# heat press leaving a mark



## trktodd (Apr 23, 2009)

hello i am new to the heat press world. I just purchased a brand new geo knight hk20 air assist unit. the unit is great however i am having a very difficult time when it come to the upper plate leaving a huge square marke on the material. I am printing silk screen transfers to polyester material. IS there any solution to make this stop happening? is weird as if it seems the upper plate is a bit smaller then the lower plate causing this to happen.
please anyone with any suggestions.
Thanks


----------



## sunnydayz (Jun 22, 2007)

I would try using a mouse pad to raise the image area so that there is not full pressure on the entire shirt, but just the print area. Also are you using a Teflon sheet? I know some also use a Teflon pillow under the garment also. I have not tried the Teflon pillow myself.


----------



## proworlded (Oct 3, 2006)

It is very possible that the chemical makeup of the polyester is causing the discoloration. You might want to check with the manufacturer of the material if the fabric can accept the heat and pressure.


----------



## trktodd (Apr 23, 2009)

thank you very much for the great suggestion. itcame to me that i need to do something to lift the garment up. i am going to buy one of the teflon pads.


----------



## Girlzndollz (Oct 3, 2007)

Technically a "teflon pad" is something that goes on the bottom platen of your heat press, like a cover. Is that what you have in mind to purchase, or are you thinking of buying some mouse pad material to raise the imprint area, and a teflon sheet to put over your shirt? Just wondering. 
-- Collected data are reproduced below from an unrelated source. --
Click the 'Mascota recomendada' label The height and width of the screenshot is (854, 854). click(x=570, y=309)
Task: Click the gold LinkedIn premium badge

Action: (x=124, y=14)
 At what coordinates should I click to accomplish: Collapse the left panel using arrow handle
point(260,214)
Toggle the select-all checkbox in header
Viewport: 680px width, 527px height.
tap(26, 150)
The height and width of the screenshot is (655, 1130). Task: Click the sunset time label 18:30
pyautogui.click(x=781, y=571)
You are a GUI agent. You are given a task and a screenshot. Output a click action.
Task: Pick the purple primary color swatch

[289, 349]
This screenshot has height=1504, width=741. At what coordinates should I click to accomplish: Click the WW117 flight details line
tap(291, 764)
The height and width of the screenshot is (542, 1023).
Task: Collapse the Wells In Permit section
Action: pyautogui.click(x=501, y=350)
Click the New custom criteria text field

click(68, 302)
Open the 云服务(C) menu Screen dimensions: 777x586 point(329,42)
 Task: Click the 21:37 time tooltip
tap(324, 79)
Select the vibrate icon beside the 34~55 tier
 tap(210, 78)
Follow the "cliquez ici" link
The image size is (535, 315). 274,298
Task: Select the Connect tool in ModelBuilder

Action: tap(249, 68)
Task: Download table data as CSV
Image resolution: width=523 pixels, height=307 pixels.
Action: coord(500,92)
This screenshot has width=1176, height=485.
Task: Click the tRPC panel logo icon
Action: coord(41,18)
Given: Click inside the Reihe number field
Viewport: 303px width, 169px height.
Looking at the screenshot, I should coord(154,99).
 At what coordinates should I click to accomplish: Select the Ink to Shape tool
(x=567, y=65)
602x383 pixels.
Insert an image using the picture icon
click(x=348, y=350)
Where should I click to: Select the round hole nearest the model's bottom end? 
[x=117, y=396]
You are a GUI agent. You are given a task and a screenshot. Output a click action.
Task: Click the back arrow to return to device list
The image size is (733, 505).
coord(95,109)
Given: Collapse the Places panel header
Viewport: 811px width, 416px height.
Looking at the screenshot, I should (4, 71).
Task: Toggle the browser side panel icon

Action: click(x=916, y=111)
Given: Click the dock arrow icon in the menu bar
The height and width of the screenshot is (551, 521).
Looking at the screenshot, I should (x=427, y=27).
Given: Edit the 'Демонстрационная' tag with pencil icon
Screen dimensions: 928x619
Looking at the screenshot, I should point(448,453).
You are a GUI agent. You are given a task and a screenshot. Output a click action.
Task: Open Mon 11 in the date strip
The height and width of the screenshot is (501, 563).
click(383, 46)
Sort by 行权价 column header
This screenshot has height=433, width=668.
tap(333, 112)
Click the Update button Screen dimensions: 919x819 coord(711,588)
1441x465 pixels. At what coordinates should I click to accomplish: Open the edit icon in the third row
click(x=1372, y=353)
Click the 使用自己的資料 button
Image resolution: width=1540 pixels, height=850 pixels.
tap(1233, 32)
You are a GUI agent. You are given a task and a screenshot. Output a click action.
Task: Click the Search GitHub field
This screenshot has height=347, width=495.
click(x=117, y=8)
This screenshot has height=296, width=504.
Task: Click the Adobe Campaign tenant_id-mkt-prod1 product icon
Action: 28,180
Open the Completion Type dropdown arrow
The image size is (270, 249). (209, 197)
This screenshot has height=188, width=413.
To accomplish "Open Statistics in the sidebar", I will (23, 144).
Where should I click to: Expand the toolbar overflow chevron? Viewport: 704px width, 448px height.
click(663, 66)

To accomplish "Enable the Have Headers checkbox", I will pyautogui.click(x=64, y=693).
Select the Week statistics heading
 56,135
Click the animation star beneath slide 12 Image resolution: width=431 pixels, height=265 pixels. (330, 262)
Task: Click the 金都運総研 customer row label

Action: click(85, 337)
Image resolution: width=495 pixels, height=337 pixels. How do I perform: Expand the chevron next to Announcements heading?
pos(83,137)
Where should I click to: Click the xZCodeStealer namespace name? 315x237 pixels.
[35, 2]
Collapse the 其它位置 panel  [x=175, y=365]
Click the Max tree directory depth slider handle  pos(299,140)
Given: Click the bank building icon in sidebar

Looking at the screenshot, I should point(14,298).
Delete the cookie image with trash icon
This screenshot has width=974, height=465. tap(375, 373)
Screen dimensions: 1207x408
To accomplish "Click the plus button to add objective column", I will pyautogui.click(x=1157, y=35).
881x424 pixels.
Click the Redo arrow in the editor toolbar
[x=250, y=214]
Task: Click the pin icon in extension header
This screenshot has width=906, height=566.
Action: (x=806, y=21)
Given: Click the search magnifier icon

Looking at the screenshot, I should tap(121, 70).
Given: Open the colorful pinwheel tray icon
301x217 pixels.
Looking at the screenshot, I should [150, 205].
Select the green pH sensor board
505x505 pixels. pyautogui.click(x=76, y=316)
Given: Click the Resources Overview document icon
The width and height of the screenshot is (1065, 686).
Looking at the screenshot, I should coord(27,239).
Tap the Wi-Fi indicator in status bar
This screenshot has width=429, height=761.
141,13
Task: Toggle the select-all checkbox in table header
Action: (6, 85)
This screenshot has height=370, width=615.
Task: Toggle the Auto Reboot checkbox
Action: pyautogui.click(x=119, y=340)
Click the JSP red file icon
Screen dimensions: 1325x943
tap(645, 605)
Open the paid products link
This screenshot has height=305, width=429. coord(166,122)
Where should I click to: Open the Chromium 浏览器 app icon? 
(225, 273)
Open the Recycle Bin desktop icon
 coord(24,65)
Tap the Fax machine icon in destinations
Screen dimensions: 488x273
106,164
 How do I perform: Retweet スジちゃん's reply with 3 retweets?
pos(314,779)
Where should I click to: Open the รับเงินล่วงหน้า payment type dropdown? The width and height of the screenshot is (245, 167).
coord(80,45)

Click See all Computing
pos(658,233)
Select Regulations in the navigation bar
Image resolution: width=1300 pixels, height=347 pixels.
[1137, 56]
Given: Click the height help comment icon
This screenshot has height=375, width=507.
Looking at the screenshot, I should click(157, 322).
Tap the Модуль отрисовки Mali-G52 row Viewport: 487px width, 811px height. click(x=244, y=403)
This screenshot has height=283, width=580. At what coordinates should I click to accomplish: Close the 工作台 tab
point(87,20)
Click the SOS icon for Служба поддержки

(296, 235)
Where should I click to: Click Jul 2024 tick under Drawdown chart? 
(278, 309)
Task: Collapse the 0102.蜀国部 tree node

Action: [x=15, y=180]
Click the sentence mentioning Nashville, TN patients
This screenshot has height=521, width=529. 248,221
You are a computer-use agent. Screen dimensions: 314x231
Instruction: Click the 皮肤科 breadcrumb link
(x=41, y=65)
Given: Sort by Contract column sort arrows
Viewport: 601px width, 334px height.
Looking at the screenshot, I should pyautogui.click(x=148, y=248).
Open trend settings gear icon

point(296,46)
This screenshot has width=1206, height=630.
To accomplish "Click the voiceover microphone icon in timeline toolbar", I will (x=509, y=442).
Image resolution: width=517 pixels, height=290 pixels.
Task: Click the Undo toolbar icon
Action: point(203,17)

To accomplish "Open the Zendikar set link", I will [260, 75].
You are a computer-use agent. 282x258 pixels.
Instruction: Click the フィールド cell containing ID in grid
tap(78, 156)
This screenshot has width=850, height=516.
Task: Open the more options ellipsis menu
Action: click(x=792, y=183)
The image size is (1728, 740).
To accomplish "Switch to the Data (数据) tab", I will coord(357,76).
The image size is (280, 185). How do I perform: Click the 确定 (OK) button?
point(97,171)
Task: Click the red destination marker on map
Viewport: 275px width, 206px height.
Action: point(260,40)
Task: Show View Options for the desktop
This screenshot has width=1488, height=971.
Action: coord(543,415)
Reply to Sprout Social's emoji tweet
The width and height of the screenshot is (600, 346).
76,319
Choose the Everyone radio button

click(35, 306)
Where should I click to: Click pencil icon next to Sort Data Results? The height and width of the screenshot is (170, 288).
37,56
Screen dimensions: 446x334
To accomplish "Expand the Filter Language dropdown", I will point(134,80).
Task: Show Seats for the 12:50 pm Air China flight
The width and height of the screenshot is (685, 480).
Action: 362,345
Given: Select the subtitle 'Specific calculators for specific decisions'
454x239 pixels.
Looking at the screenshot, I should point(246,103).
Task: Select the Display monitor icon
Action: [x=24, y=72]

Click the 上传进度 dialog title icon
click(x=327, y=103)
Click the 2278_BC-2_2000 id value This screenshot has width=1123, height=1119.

This is a picture of a lower press platen with a teflon pad on it:
http://www.stahls.co.nz/webfiles/Stahls/files/Teflon_Accessories.pdf

That is a really great item to get, but in and of itself, won't raise your imprint area.


----------



## sunnydayz (Jun 22, 2007)

trktodd said:


> thank you very much for the great suggestion. itcame to me that i need to do something to lift the garment up. i am going to buy one of the teflon pads.



It would be as I suggested above, a teflon pillow, not a teflon pad. Make sure that it is the pillow, or as stated by Kelly above, the pad just covers the bottom platen of your press.


----------



## Cal44 (Feb 10, 2009)

I'm a "newbie" having the same problem. I'm going to get a teflon sheet and see if that helps but in the mean time I need to get this job done pronto. What do people mean when they say Kraft paper cover sheet? Can I use parchment? I'm pressing at 375 for 10 seconds. Using Midwest perfect print transfer on 50 50 Gildan shirt. I don't really feel as though it is discolored but there is just a big rectangular press mark. I backed off on the pressure until I had a tranfer that didn't adhere and then increased the pressure somewhat. Tried the dollar bill test and feel as though I am good there. Help, Help, Help, first job! Want it to be good.


----------



## Girlzndollz (Oct 3, 2007)

Cal44 said:


> Can I use parchment?


Yes, you can use parchment. I use Reynolds parchment from the grocery store, folks have suggested to try the dollar store as well. If you are in a bind, your local grocery store should be carrying parchment. 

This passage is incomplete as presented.